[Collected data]

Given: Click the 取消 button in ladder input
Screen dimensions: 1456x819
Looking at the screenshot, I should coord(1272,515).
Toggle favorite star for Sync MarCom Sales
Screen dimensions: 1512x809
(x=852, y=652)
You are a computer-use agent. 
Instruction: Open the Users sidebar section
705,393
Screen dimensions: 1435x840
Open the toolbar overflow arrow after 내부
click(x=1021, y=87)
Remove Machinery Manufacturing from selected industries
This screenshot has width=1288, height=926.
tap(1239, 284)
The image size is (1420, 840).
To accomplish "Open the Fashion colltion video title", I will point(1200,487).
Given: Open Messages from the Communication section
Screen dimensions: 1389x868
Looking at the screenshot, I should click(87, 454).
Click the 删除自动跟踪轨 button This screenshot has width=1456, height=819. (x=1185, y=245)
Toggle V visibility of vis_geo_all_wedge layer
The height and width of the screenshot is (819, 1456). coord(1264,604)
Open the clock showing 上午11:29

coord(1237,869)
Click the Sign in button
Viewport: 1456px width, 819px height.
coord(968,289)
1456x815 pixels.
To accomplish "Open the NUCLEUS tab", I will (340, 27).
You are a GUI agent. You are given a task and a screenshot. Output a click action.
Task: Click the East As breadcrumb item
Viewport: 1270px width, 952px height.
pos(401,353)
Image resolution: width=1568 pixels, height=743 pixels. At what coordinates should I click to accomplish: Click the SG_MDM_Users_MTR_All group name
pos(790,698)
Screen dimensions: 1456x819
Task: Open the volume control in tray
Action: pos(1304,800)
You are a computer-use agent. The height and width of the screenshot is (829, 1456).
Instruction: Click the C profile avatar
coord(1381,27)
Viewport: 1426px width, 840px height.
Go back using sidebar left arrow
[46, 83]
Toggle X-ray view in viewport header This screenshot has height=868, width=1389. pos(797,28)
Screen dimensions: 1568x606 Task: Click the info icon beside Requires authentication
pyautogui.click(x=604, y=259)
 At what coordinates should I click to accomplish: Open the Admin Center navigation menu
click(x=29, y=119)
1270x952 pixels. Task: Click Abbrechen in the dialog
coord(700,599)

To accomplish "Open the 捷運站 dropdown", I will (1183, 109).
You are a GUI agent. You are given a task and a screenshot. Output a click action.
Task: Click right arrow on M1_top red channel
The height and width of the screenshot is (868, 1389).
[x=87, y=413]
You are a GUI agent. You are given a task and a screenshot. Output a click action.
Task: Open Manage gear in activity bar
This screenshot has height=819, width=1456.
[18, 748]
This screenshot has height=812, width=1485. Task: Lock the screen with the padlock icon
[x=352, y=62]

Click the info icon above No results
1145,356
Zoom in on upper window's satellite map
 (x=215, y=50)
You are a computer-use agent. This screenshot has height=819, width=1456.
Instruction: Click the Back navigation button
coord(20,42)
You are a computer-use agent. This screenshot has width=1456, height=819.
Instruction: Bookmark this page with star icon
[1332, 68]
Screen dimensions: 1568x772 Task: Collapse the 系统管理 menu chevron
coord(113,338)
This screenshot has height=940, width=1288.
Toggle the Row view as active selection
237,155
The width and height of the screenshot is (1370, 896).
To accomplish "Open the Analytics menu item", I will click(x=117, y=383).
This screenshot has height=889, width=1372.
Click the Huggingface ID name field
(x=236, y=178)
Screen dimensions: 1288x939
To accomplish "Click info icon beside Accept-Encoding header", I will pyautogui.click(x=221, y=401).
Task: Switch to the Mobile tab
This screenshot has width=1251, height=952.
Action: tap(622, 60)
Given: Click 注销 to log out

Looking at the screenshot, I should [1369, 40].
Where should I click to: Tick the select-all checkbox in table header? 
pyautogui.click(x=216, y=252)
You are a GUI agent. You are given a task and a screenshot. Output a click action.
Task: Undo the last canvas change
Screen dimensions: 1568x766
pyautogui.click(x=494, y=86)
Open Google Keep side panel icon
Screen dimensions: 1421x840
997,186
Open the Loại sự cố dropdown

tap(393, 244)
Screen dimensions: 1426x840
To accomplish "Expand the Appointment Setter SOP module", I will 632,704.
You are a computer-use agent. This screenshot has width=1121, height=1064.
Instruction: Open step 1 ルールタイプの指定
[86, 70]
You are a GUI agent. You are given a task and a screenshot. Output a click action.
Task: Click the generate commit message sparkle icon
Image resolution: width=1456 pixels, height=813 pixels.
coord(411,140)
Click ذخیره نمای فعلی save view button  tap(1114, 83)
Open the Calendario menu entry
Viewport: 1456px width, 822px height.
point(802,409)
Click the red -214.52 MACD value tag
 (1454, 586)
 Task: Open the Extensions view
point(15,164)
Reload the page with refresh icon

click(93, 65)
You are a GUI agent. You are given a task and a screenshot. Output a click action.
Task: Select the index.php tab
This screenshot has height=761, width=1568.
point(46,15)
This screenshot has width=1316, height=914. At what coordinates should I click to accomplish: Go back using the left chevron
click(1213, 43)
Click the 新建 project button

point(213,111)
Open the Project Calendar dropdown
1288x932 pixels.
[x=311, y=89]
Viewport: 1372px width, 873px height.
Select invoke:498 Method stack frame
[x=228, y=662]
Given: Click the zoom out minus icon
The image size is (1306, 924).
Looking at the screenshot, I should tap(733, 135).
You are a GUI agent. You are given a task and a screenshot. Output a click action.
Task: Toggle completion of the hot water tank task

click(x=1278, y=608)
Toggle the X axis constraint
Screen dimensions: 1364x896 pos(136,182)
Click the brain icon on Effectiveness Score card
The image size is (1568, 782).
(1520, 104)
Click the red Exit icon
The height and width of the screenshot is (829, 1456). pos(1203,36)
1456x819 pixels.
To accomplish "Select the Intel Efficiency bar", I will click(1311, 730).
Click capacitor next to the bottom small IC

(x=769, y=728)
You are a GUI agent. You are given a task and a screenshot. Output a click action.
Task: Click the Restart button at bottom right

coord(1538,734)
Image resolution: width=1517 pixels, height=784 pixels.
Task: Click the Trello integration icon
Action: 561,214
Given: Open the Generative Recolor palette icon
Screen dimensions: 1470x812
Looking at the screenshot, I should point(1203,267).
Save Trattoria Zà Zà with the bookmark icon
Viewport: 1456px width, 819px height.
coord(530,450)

TASK. Filter the entries above and return only the lines holding "computer".

EXERCISE ANSWER.
You are a computer-use agent. 
You are a computer-use agent. The height and width of the screenshot is (829, 1456).
You are a computer-use agent. This screenshot has height=819, width=1456.
You are a computer-use agent. This screenshot has width=1456, height=819.
You are a computer-use agent. This screenshot has width=1121, height=1064.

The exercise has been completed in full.